◆ Extrait
◆ ◆ ◆ ◆

Wilson et Milgrom vont également montrer que ces enchères traditionnelles vont aussi souvent se traduire par « the winner's curse », la malédiction du gagnant. Pour eux, cette malédiction s'inscrit tout naturellement dans la logique d'enchères ascendantes, hollandaises ou sous pli fermé, qui ne donne pas immédiatement d'informations sur les montants proposés par les enchérisseurs non retenus. Avec ce système, le gagnant est en droit de se poser la question pourquoi n'a-t-on pas renchéri sur son offre. Et la première réponse qui vient à l'esprit est celle d'une offre disproportionnée par rapport à l'objet de l'enchère et de sa valeur marchande. En d'autres termes, si le gagnant de l'enchère pense avoir fait une bonne affaire, ce n'est pas ce que pensent les soumissionnaires ne l'ayant pas suivie. C'est peut-être ce qu'a pensé TFI, en 2004, lors de l'attribution des droits du football français à Canal+, pour un montant considéré astronomique à l'époque de 600 millions d'euros. TFI, dont le pli remis n'était que de 300 millions d'euros. Cette différence d'appréciation peut s'expliquer par les asymétries d'informations qui les entourent, mais aussi par des différences de perception de la valeur réelle de l'enchère.
L'information au cœur du processus d'adjudication
Que faut-il entendre par « information » ? On en retiendra ici une approche duale : celle qui a trait aux asymétries de l'information, d'une part, et celle qui concerne la valeur de l'enchère, d'autre part.
Dans les enchères, l'asymétrie de l'information est la règle. Et c'est parce qu'il y a asymétrie de l'information qu'il y a adjudication.
Imaginons, en effet, hypothèse d'école, que chaque soumissionnaire dispose de la même information, l'adjudication devient problématique si on considère qu'elle se réalise à partir de la seule valeur estimée de l'enchère, tous les soumissionnaires proposant la même offre. Le recours aux enchères ascendantes au plus offrant permet de résoudre ce problème. Se pose, alors, une autre question, celle de s'interroger sur la ou les raisons qui font qu'on aille au-delà de cette enchère, acceptant de surenchérir à un prix considéré comme le juste prix, fruit d'une information totalement partagée. La réponse à cette interrogation tient à l'existence d'une valeur personnelle, attribuée à cette enchère par chaque soumissionnaire, qui diffère totalement dans son approche de la valeur d'estimation.

◆ ◆ ◆ ◆

◆ Données affichées

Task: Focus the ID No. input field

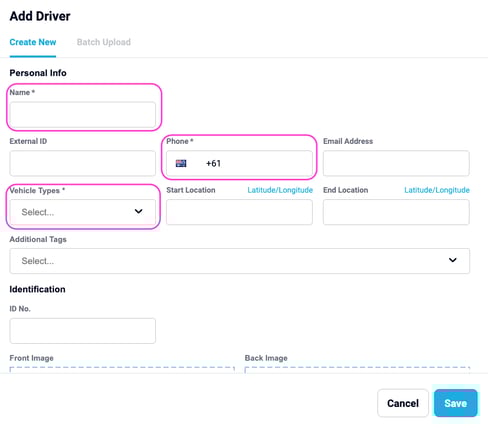Action: [83, 331]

◆ ◆ ◆ ◆

◆ Consigne
Recopiez fidèlement le passage du texte sur les enchères situé entre « L'information au cœur » et « y a adjudication. », ces deux segments inclus.

◆ Réponse complète
L'information au cœur du processus d'adjudication
Que faut-il entendre par « information » ? On en retiendra ici une approche duale : celle qui a trait aux asymétries de l'information, d'une part, et celle qui concerne la valeur de l'enchère, d'autre part.
Dans les enchères, l'asymétrie de l'information est la règle. Et c'est parce qu'il y a asymétrie de l'information qu'il y a adjudication.